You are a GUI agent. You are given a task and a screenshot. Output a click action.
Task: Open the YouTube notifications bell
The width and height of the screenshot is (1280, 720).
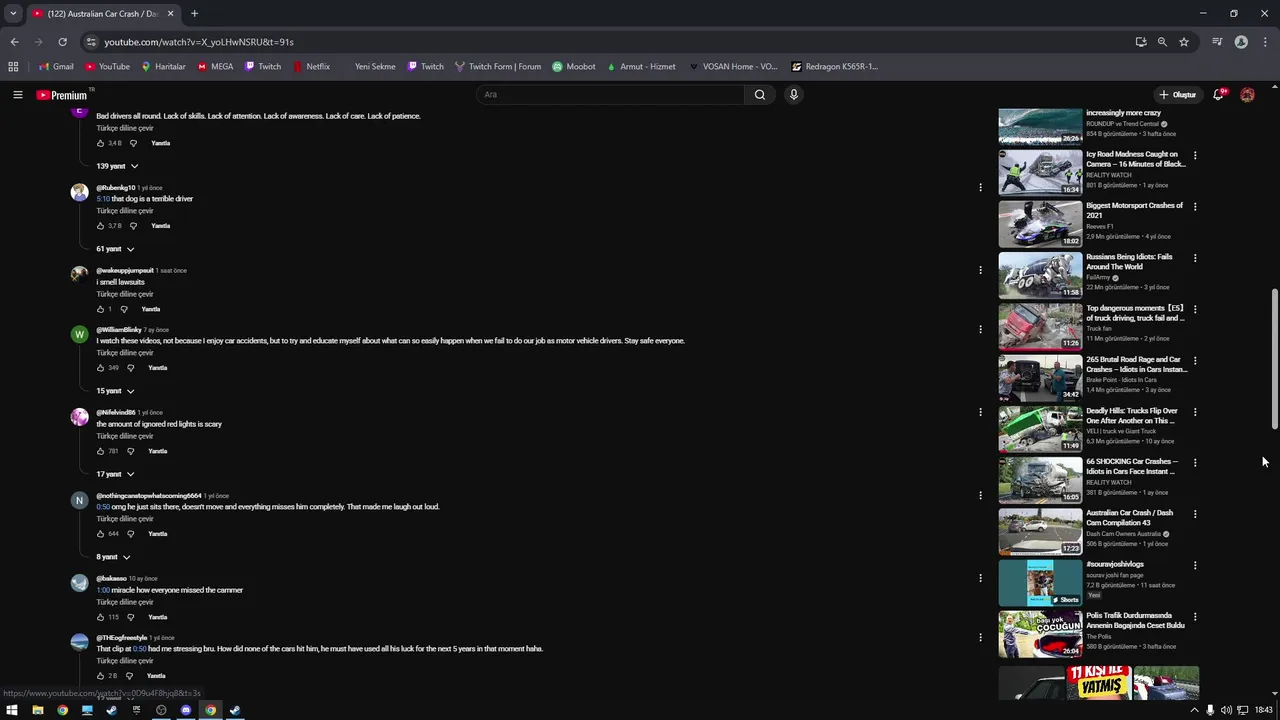click(x=1218, y=95)
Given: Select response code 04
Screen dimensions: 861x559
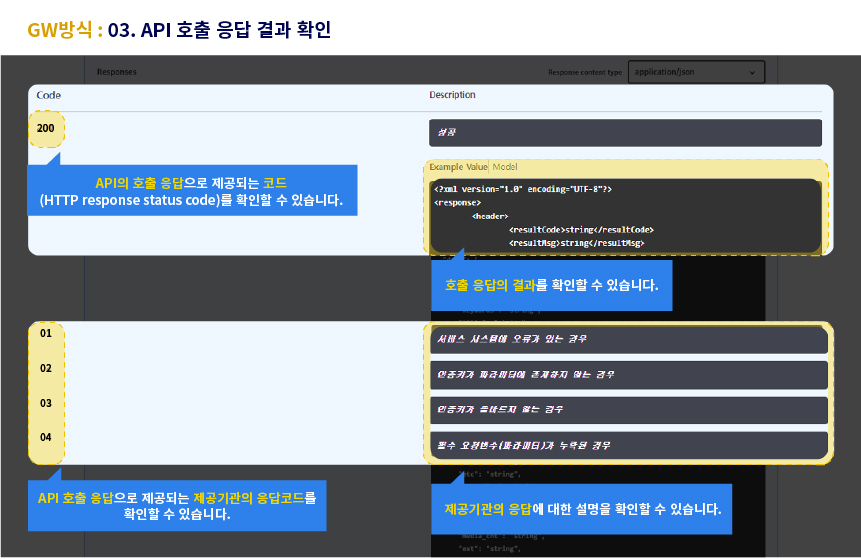Looking at the screenshot, I should click(46, 437).
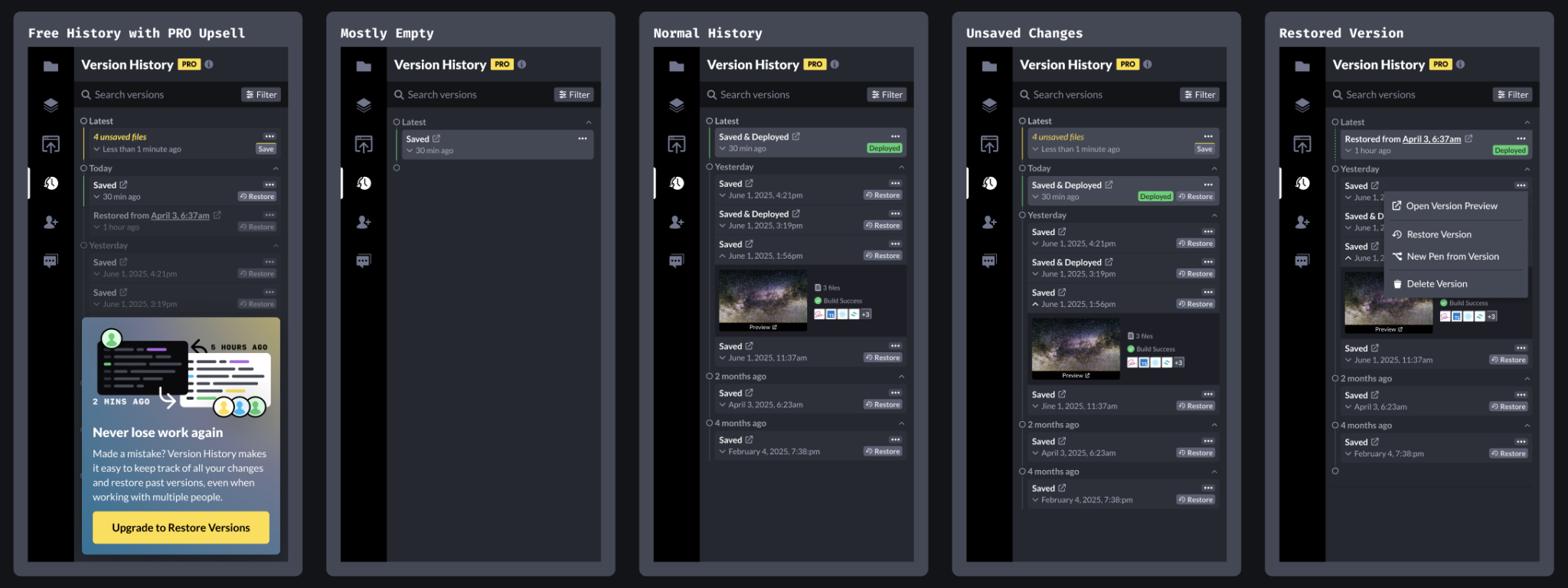Viewport: 1568px width, 588px height.
Task: Click the export icon in Mostly Empty sidebar
Action: pos(364,144)
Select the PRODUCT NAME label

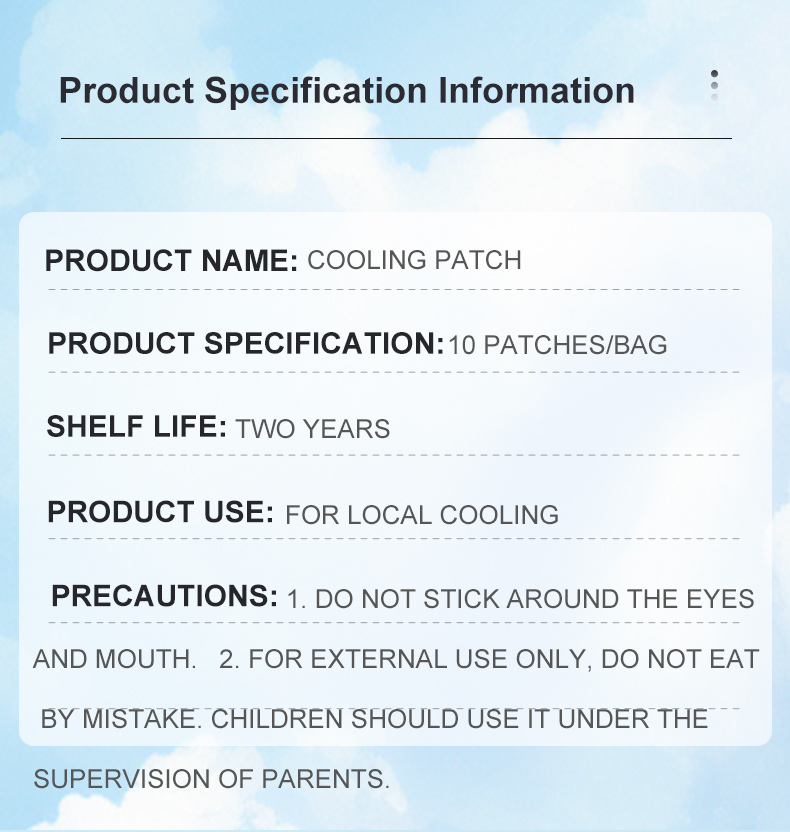[171, 261]
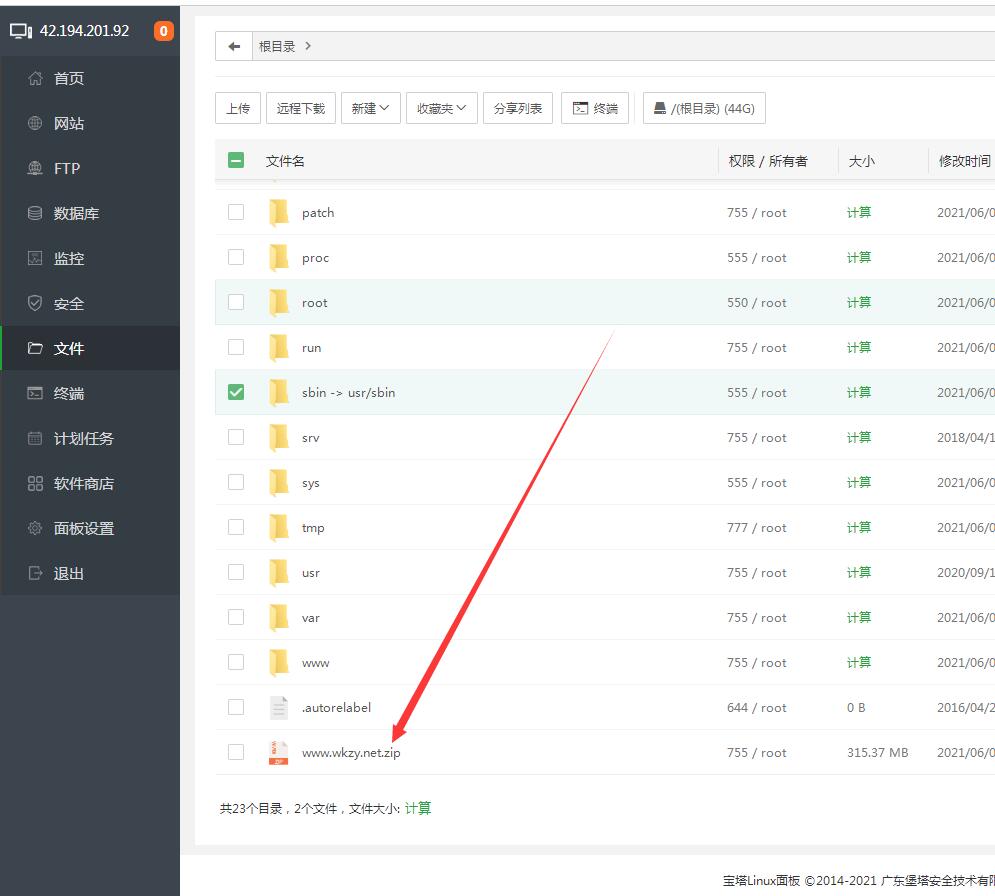Viewport: 995px width, 896px height.
Task: Toggle the select-all checkbox in table header
Action: coord(236,160)
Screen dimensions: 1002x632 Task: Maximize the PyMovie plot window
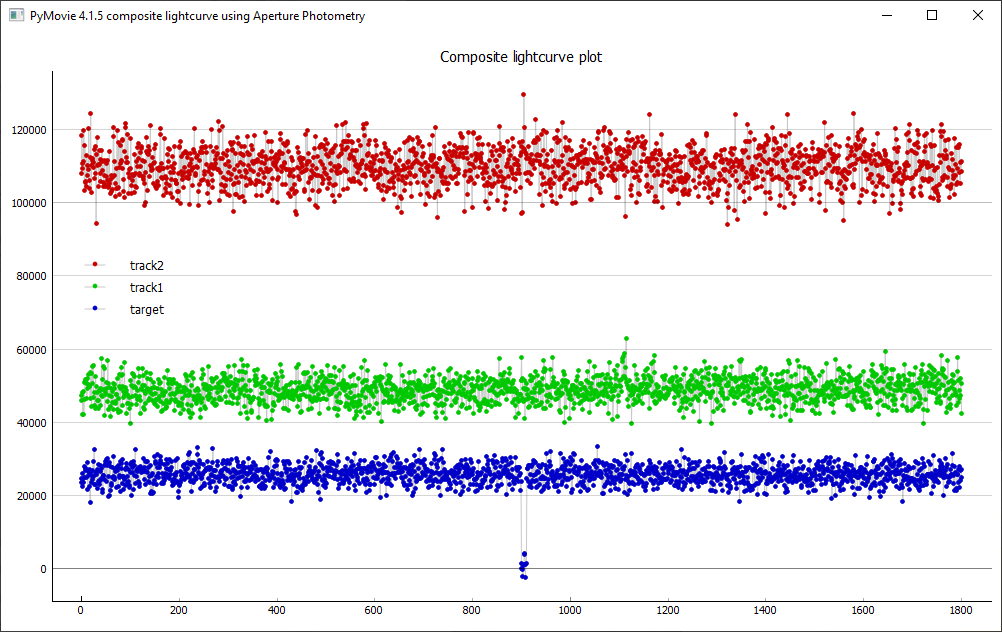[x=932, y=16]
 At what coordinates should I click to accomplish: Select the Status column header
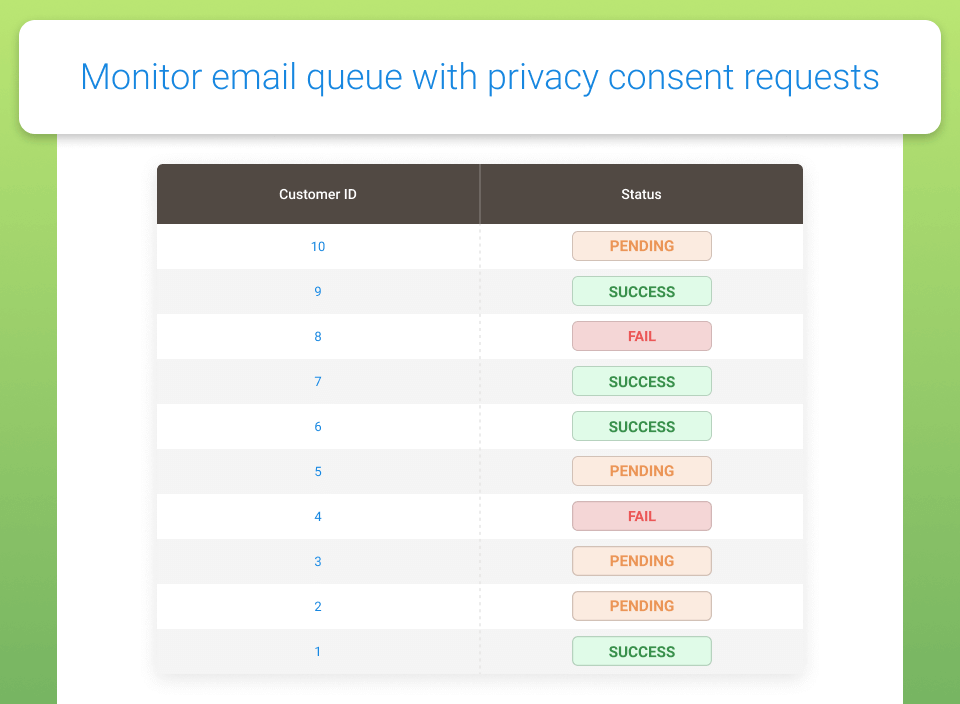(x=642, y=194)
______________________________
▸ How to complete this task
Could you write out every record exactly, leaving the pictures out?

▸ Completed exercise
You are a GUI agent. You are given a task and a screenshot. Output a click action.
Task: Open the YouTube notifications bell
The width and height of the screenshot is (1280, 720).
click(x=1218, y=95)
Given: Select response code 04
Screen dimensions: 861x559
Looking at the screenshot, I should click(46, 437).
Viewport: 1568px width, 588px height.
Task: Click the export icon in Mostly Empty sidebar
Action: pos(364,144)
Select the PRODUCT NAME label

[171, 261]
Viewport: 995px width, 896px height.
Task: Toggle the select-all checkbox in table header
Action: coord(236,160)
Screen dimensions: 1002x632 Task: Maximize the PyMovie plot window
[x=932, y=16]
 At what coordinates should I click to accomplish: Select the Status column header
(x=642, y=194)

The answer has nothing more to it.